Task objective
Please swap "Given:" for "Request:" in the entries from the line with "Switch to the Trash tab" up to and including the line with "pos(100,161)". Reproduce only those lines, with everything else left unchanged.

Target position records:
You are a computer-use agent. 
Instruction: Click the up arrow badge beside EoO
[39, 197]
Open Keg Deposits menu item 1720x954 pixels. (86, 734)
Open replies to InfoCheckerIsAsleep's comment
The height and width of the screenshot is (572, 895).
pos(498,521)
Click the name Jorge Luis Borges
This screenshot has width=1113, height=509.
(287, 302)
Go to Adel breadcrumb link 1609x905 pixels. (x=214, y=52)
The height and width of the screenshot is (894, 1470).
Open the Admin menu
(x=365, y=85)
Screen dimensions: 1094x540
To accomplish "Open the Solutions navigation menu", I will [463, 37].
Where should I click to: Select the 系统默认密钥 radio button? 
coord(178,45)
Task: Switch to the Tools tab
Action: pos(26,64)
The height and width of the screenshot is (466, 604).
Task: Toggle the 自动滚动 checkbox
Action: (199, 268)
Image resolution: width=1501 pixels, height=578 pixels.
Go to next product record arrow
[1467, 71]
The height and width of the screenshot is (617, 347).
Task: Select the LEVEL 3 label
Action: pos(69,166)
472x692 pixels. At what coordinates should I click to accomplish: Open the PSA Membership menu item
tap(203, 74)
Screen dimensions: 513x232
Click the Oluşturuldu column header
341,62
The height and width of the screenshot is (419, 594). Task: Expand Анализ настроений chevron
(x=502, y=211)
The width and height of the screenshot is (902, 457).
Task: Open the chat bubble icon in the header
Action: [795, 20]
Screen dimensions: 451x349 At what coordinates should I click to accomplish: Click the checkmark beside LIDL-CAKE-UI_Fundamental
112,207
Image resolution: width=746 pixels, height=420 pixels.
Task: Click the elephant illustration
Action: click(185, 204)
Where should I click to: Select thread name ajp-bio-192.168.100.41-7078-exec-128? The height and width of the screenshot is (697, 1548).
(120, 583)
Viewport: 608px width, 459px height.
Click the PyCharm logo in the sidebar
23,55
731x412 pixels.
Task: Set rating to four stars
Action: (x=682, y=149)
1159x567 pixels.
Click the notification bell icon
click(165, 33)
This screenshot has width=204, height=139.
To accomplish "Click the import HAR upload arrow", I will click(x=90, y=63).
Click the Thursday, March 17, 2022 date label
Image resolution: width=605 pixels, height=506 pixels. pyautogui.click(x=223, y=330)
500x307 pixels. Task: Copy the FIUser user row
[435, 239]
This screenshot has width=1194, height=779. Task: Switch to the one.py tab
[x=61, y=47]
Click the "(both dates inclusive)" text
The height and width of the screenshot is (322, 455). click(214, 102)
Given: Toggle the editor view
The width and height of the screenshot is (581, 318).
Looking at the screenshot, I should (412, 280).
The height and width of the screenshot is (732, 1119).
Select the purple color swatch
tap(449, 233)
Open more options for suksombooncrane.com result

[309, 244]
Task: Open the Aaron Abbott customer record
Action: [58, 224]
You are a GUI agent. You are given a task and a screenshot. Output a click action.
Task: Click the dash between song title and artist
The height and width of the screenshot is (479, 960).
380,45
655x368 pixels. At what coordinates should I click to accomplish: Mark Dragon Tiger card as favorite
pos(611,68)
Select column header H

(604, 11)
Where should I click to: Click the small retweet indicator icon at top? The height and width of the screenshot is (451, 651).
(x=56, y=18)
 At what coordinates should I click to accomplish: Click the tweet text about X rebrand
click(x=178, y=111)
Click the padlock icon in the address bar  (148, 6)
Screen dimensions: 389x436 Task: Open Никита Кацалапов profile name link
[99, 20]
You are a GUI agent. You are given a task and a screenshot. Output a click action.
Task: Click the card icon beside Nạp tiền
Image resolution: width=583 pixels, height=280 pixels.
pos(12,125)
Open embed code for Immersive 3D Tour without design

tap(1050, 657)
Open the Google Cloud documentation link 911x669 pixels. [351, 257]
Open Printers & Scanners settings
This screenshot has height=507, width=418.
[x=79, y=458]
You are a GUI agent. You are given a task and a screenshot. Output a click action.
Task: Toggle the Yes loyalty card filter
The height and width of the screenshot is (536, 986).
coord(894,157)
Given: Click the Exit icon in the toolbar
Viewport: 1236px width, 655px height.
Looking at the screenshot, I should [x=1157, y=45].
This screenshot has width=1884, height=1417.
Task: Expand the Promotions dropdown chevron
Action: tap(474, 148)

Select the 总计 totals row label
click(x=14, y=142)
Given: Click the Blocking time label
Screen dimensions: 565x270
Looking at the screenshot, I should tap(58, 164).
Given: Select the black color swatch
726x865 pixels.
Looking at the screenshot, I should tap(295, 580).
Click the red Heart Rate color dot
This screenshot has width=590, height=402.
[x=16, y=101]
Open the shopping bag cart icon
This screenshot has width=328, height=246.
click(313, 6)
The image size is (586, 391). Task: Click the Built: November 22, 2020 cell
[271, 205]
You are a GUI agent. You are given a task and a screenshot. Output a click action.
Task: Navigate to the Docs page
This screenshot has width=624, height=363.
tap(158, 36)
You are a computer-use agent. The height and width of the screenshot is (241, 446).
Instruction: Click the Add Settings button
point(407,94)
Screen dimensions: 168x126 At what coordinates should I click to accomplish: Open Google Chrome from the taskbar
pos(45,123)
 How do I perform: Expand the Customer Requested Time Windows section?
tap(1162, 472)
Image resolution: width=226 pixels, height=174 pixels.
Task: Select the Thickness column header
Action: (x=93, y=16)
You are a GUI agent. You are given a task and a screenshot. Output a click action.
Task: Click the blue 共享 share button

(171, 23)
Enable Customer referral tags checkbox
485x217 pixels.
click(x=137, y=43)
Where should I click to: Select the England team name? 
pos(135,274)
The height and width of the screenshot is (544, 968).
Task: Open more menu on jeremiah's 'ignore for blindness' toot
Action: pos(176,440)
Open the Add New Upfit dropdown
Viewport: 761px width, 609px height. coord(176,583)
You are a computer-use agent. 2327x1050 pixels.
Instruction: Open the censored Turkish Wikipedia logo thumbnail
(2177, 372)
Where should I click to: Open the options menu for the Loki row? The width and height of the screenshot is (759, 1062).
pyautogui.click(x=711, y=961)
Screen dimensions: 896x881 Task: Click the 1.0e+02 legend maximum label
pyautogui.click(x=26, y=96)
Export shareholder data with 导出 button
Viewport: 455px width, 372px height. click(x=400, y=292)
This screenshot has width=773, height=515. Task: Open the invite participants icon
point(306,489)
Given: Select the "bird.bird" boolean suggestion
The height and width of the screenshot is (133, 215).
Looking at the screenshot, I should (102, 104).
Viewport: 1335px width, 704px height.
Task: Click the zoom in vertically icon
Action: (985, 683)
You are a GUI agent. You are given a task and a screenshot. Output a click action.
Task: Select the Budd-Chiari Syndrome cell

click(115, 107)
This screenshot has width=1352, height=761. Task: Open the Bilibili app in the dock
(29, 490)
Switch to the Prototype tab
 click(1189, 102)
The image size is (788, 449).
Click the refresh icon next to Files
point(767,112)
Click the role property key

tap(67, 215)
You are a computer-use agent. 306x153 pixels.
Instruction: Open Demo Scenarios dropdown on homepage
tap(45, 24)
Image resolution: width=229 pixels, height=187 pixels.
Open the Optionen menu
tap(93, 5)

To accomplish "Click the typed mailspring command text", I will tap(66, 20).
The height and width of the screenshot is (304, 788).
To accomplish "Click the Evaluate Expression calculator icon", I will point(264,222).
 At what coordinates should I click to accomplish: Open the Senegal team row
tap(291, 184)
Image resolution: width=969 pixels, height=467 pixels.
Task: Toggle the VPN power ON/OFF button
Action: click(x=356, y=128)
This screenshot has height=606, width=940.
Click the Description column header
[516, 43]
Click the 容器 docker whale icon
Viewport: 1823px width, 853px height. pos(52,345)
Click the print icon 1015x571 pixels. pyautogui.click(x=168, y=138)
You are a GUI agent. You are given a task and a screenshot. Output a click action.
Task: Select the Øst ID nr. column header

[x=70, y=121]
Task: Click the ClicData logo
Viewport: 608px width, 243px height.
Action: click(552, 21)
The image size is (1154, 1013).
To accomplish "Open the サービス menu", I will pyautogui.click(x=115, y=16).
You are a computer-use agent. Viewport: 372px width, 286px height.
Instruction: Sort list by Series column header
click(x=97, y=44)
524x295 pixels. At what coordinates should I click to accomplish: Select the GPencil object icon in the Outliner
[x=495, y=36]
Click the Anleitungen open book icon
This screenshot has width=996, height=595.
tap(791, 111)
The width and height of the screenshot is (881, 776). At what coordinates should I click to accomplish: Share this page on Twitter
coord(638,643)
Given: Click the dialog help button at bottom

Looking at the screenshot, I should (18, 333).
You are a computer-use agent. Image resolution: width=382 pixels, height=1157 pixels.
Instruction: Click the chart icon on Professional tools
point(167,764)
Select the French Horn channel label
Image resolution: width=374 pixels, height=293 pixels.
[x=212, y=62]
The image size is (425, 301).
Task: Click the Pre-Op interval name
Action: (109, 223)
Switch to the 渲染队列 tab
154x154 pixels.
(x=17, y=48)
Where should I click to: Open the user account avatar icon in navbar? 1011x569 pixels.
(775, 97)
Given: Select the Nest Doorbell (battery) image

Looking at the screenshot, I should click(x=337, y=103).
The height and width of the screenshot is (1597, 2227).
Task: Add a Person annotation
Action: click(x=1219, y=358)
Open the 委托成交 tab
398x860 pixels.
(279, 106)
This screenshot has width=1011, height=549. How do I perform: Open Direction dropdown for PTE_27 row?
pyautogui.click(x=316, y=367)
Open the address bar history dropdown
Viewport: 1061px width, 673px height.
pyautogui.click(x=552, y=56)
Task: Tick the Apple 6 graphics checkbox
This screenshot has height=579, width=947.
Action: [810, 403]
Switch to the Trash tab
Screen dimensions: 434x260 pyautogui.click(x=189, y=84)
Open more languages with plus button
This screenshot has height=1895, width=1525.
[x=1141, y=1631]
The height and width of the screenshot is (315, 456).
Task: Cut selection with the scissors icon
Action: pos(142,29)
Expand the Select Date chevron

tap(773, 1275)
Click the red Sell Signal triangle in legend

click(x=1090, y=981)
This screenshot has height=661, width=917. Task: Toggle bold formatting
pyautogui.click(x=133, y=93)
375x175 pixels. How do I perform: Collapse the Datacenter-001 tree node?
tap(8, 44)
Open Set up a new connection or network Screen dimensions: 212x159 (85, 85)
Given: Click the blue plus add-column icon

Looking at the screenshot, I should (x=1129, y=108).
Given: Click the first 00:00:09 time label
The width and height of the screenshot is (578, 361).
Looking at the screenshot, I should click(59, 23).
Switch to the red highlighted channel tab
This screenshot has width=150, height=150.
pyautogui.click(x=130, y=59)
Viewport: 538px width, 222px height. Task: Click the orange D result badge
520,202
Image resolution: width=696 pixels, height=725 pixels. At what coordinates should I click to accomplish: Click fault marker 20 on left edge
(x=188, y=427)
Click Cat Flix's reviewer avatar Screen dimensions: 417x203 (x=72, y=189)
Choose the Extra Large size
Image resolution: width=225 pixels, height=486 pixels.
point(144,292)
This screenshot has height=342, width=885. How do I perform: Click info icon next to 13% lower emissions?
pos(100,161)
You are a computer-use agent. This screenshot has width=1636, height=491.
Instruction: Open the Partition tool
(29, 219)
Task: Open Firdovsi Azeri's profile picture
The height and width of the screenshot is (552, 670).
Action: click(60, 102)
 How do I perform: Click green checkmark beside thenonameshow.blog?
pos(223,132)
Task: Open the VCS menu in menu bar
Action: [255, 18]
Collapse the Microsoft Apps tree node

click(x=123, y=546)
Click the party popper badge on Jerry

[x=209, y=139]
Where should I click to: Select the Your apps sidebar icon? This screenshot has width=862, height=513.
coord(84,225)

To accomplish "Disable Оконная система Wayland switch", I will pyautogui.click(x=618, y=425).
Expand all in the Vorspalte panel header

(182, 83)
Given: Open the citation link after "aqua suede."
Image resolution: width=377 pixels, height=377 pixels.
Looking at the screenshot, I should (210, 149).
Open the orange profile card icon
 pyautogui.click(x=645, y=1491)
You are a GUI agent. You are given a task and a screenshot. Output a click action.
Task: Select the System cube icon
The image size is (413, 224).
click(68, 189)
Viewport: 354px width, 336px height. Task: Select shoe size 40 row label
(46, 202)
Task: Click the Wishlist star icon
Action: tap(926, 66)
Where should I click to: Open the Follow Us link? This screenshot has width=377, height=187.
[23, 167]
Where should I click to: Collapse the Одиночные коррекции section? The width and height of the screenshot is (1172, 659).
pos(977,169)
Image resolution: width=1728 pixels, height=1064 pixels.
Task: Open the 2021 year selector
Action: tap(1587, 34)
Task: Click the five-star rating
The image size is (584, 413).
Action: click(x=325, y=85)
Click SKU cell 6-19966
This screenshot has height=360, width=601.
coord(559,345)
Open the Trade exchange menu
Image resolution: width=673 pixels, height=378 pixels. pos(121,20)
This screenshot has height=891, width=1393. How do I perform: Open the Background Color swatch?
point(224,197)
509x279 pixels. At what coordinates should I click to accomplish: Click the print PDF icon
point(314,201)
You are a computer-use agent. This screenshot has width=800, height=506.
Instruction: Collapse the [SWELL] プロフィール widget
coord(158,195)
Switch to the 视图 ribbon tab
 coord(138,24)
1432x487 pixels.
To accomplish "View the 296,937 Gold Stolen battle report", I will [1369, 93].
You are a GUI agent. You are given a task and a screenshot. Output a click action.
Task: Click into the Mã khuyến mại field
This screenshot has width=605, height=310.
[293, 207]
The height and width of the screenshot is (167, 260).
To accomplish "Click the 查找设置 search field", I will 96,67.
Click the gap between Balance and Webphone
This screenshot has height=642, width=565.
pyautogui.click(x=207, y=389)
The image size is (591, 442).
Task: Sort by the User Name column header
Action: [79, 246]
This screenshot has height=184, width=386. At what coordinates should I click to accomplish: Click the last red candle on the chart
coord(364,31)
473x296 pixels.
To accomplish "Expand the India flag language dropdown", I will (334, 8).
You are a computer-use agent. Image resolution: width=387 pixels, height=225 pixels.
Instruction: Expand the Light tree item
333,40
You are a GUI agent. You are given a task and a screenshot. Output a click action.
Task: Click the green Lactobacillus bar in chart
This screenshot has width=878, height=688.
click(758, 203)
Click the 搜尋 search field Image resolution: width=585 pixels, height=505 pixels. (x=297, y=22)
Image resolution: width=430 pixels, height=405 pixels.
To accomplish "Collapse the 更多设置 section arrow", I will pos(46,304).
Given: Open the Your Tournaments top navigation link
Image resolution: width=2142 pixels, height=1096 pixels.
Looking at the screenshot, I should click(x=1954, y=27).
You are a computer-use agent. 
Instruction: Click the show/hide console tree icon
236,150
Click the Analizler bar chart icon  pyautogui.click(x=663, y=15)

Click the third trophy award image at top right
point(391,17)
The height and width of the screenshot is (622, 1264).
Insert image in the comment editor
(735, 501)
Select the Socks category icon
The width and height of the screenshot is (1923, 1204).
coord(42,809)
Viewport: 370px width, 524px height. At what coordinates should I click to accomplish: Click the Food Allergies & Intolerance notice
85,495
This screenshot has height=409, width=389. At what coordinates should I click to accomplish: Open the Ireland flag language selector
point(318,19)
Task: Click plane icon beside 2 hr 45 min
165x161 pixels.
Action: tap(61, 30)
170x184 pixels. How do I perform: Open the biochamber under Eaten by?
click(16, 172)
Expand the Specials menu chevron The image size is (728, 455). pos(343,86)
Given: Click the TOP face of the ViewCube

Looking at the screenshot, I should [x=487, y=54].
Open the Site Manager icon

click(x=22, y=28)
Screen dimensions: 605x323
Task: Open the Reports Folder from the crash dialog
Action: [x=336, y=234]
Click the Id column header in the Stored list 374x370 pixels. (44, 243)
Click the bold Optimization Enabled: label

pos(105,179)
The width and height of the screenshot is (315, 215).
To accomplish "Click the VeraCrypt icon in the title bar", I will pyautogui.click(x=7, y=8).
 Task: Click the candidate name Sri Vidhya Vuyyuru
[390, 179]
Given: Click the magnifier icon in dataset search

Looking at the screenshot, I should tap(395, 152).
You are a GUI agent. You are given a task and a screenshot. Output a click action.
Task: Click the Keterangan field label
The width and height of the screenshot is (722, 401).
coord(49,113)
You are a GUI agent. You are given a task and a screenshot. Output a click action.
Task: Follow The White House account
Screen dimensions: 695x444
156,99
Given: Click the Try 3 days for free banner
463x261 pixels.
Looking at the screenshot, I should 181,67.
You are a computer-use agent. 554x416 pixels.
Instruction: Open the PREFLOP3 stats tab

Response to the task
Switch to the Trash tab
Screen dimensions: 434x260 pyautogui.click(x=189, y=84)
Open more languages with plus button
This screenshot has height=1895, width=1525.
[x=1141, y=1631]
The height and width of the screenshot is (315, 456).
Task: Cut selection with the scissors icon
Action: pos(142,29)
Expand the Select Date chevron

tap(773, 1275)
Click the red Sell Signal triangle in legend

click(x=1090, y=981)
This screenshot has height=661, width=917. Task: Toggle bold formatting
pyautogui.click(x=133, y=93)
375x175 pixels. How do I perform: Collapse the Datacenter-001 tree node?
tap(8, 44)
Open Set up a new connection or network Screen dimensions: 212x159 (85, 85)
Request: Click the blue plus add-column icon

Looking at the screenshot, I should (x=1129, y=108).
Request: Click the first 00:00:09 time label
The width and height of the screenshot is (578, 361).
Looking at the screenshot, I should click(59, 23).
Switch to the red highlighted channel tab
This screenshot has width=150, height=150.
pyautogui.click(x=130, y=59)
Viewport: 538px width, 222px height. Task: Click the orange D result badge
520,202
Image resolution: width=696 pixels, height=725 pixels. At what coordinates should I click to accomplish: Click fault marker 20 on left edge
(x=188, y=427)
Click Cat Flix's reviewer avatar Screen dimensions: 417x203 (x=72, y=189)
Choose the Extra Large size
Image resolution: width=225 pixels, height=486 pixels.
point(144,292)
This screenshot has height=342, width=885. How do I perform: Click info icon next to 13% lower emissions?
pos(100,161)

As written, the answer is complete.